Competitor Benchmarking for AI Recommendation Position

Knowing where your brand stands in AI-generated recommendations is only half the battle. The other half is understanding how your competitors are doing and why. By benchmarking your brand’s AI presence against rivals, you can identify gaps and opportunities to improve your recommendation ranking. Here’s how to approach competitor analysis in the context of AI-driven search and recommendation systems:

Identify Relevant AI Touchpoints

First, list out the AI platforms or scenarios where customers might discover brands in your industry. For example:

  • Chat-based Q&A (ChatGPT, Google’s Gemini, Bing Chat) where users ask for product suggestions.
  • Voice assistants (Alexa, Siri, Google Assistant) responding to questions like “What’s the best [product type]?”
  • Recommendation widgets on e-commerce sites or apps that use AI (the “customers also liked…” style suggestions). Make a list of key queries or prompts in these environments that a potential customer might use. These should be questions or requests where ideally your brand or a competitor would be the answer (e.g., “top project management software 2025” or “affordable running shoes recommendations”).

Assess Competitor Visibility

Now, for each query or prompt you identified, research how the AI responds:

  • Run the query through the AI system (if possible). Note which brands or products get mentioned in the answer. For voice, you may need to do this verbally and note the spoken response.
  • If the AI cites sources (like Bing Chat often does), check which websites are being referenced. Are these sources favoring one competitor? Perhaps there’s a particular “Top 10” article that always gets cited, and your competitor is listed there but you aren’t.
  • Do this for multiple competitors and compile the results. You might create a simple spreadsheet with queries vs. whether Brand You, Competitor A, Competitor B, etc., are mentioned or recommended.

Analyze Why Competitors Are Ahead

For the cases where a competitor shows up and you don't, dig into why:

  • Content Presence: Does the competitor simply have more content on that topic or better SEO, causing the AI to find them? For instance, if they have a well-trafficked blog post titled “Best Budget Laptops 2025” and people ask the AI for budget laptop recommendations, the AI could be drawing from that.
  • Influential Citations: Maybe the competitor has been reviewed or mentioned by high-authority sources that the AI trusts (remember those trusted data sources we discussed). If a competitor is consistently recommended, find out if they are featured on influential “best of” lists or forums like Reddit, which might feed the AI’s knowledge.
  • User Sentiment: It’s possible that broad positive sentiment (from reviews, social media, etc.) causes an AI to lean toward suggesting a competitor. For example, if everyone on tech forums praises Competitor B’s customer service, an AI might pick up on that nuance.
  • Direct Integration: Sometimes a competitor might be integrated as a partner or data source in an AI platform. For example, an AI shopping assistant might have direct data feeds from certain brands.
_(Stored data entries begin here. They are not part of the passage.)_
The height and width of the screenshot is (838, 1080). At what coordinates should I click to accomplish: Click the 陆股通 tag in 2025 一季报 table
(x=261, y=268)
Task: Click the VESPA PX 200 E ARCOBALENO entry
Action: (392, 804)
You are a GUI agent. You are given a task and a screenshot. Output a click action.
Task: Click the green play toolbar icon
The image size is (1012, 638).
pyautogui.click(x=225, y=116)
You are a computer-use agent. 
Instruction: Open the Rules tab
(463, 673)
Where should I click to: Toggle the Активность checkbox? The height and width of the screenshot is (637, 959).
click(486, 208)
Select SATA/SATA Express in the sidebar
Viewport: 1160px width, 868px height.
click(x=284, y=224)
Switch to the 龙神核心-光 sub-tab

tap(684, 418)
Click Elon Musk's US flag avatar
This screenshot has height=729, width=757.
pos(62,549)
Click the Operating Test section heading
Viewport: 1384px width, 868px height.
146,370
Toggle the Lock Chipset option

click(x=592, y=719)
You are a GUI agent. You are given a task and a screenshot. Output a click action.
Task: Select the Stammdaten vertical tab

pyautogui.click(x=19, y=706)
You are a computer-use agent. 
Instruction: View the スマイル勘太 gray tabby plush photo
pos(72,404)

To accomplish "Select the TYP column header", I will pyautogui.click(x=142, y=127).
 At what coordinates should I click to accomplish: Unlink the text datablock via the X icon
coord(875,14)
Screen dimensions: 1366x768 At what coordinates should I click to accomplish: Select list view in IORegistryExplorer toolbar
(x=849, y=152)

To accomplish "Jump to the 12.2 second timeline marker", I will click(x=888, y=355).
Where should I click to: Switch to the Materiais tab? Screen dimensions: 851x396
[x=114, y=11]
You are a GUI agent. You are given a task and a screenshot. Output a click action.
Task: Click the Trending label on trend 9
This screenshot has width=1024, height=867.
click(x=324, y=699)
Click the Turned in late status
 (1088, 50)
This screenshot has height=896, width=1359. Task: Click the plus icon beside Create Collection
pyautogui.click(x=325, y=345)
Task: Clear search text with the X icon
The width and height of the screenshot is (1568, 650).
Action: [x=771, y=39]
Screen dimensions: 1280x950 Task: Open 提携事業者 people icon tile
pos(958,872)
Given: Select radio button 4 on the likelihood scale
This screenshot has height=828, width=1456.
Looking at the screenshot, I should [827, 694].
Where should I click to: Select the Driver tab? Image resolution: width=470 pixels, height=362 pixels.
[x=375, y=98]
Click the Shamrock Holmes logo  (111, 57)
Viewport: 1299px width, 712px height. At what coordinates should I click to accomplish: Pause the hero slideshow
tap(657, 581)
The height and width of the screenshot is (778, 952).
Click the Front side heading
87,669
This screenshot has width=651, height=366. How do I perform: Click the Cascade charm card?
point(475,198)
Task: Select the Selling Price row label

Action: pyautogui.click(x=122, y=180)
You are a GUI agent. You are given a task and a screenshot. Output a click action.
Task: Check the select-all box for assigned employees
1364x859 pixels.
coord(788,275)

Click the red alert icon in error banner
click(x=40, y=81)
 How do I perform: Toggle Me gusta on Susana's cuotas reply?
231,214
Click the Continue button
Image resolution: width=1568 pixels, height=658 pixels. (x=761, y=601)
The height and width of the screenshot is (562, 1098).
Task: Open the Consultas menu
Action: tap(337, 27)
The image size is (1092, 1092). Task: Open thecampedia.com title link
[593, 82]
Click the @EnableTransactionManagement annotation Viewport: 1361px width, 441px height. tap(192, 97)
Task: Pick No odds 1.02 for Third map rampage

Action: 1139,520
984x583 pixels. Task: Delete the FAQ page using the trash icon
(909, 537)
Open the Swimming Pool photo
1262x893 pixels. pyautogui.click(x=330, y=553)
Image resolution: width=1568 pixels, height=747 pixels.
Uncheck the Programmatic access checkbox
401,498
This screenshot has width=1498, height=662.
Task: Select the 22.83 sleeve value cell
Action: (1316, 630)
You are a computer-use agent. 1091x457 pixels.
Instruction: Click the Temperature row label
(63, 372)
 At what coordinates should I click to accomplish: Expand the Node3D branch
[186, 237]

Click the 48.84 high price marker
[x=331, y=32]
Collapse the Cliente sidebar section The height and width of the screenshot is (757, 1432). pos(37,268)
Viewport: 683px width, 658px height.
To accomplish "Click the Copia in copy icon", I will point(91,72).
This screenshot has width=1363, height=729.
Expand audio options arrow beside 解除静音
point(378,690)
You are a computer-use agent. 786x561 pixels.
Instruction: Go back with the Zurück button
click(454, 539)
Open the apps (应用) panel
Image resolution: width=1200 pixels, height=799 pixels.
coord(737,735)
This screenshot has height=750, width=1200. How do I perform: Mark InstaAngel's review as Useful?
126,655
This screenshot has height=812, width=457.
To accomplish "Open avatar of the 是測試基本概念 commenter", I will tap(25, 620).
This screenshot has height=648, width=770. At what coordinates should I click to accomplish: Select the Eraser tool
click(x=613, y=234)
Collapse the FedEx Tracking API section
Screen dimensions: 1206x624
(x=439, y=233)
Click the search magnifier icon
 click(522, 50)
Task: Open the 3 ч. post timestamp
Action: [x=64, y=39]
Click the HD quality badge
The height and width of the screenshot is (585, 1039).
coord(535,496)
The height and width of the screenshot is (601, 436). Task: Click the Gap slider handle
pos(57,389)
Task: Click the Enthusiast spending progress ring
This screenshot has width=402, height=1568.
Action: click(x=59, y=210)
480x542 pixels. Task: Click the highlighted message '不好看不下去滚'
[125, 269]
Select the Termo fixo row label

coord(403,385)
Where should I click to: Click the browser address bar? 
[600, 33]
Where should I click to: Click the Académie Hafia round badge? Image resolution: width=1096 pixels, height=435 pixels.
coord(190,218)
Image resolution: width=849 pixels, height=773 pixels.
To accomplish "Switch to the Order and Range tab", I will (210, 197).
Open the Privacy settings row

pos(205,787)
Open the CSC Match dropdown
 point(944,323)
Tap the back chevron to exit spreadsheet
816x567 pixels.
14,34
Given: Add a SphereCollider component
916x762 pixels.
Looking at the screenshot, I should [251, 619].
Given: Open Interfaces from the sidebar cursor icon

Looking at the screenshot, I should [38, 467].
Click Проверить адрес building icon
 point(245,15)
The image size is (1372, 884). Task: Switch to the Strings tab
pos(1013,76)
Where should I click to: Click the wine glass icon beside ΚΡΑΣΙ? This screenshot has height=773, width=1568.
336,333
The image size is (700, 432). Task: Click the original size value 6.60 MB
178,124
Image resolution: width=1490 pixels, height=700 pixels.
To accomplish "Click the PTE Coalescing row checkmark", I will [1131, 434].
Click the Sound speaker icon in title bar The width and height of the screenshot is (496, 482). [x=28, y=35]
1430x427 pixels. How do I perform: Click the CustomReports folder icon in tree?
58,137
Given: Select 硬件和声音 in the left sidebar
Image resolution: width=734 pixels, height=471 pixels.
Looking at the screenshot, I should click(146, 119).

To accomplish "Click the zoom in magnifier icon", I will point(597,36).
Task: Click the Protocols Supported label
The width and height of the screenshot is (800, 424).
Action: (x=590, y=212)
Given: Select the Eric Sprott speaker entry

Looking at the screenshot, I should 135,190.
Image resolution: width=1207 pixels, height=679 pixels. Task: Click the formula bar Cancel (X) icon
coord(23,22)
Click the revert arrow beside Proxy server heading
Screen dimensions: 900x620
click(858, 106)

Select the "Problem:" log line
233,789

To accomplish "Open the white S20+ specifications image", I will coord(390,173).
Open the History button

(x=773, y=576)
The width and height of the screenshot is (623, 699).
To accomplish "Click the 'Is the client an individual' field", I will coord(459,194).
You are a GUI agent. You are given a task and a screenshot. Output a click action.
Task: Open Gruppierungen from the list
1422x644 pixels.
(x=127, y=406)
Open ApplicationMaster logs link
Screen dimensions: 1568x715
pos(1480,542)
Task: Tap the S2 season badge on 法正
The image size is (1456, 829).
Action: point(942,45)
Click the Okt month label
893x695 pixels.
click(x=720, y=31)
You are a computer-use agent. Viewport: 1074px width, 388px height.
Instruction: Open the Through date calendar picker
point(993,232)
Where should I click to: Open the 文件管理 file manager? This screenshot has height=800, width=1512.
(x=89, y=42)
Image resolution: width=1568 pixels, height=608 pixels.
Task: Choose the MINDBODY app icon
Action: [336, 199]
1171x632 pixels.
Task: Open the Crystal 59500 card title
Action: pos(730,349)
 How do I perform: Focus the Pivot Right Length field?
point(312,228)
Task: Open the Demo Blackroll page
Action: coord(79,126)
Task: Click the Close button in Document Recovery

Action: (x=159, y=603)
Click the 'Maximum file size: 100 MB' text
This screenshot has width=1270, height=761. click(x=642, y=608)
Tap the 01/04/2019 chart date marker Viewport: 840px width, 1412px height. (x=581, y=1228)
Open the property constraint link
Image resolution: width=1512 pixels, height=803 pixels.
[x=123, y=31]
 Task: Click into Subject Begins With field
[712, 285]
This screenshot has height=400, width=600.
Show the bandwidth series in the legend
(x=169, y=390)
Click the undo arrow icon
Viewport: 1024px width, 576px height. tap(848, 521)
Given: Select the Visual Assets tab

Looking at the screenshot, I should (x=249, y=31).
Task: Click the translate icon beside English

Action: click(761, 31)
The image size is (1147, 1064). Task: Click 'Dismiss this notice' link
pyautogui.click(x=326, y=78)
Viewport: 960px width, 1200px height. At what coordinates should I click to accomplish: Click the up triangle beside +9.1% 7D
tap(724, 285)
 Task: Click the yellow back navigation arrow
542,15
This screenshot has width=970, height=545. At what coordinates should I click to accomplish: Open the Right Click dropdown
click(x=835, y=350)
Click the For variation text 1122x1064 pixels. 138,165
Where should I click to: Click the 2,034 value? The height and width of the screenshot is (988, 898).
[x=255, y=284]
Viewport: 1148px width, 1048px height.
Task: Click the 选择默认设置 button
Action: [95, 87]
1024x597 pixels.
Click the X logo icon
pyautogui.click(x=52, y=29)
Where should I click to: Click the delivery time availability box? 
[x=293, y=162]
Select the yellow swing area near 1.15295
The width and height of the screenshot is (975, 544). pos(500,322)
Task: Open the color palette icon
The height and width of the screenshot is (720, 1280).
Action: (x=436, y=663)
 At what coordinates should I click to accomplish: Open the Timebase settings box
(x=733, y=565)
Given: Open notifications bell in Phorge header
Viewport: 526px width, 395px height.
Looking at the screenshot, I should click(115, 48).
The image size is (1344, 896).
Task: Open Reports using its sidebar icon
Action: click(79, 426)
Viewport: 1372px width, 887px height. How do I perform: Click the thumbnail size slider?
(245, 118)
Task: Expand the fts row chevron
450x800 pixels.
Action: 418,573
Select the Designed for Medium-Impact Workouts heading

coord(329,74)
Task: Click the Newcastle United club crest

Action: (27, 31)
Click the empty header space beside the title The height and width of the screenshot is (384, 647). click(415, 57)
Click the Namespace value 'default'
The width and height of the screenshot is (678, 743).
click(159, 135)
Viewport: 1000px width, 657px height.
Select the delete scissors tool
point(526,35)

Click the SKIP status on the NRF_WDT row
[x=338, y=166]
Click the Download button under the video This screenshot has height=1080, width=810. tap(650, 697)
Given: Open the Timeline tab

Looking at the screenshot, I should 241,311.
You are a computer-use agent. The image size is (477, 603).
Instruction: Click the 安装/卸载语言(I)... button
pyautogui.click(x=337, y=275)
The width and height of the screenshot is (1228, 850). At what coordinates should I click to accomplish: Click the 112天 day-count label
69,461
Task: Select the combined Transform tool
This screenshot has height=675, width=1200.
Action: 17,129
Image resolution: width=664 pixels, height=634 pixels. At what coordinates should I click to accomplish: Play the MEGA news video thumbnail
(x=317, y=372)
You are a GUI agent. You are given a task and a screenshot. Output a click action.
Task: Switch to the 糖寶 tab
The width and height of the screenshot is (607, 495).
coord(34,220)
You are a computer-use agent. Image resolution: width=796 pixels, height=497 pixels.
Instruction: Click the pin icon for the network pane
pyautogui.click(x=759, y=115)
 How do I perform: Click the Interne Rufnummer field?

While less common, it’s worth investigating partnerships (like if Competitor X has an official Alexa skill, they might be more readily recommended by Alexa).

Plan Your Counter-Moves

Benchmarking is only useful if you act on the insights:

  • Fill Content Gaps: Create or improve content around queries where you were absent. If “how to choose a CRM” triggers competitors in AI answers, ensure you have a comprehensive guide or a high-ranking piece on that topic.
  • Earn Those Mentions: Target the sources that influence AI. If a particular review site or YouTube channel often gets referenced, try to get your product reviewed or listed there. Similarly, encourage happy customers to leave reviews on platforms the AI might be scraping (like popular forums or review aggregators).
  • Leverage Whaily for Tracking: Use tools to continually monitor where you and competitors stand. Whaily, for instance, can help track mentions and NCI scores for both your site and competitor domains. If a competitor’s influence score spikes, that’s a signal they gained new coverage or content (worth investigating).
  • Innovate with AI in Mind: Consider creating an official integration or presence on AI platforms. This could be a branded chatbot, a voice assistant skill, or providing your data to relevant AI services. It’s a more technical approach, but if Competitor A has a chatbot plugin and you don’t, they’re automatically one step ahead when users look for solutions via that channel.

By treating AI recommendation spots as the new battleground, you can stay proactive in outmaneuvering competitors. Regularly updating your competitive analysis (since AI outputs can change as models update or new content appears) will ensure you’re not caught off guard. The goal is to make sure that when an AI is weighing options to recommend, your brand shines as brightly as (or brighter than) any competitor.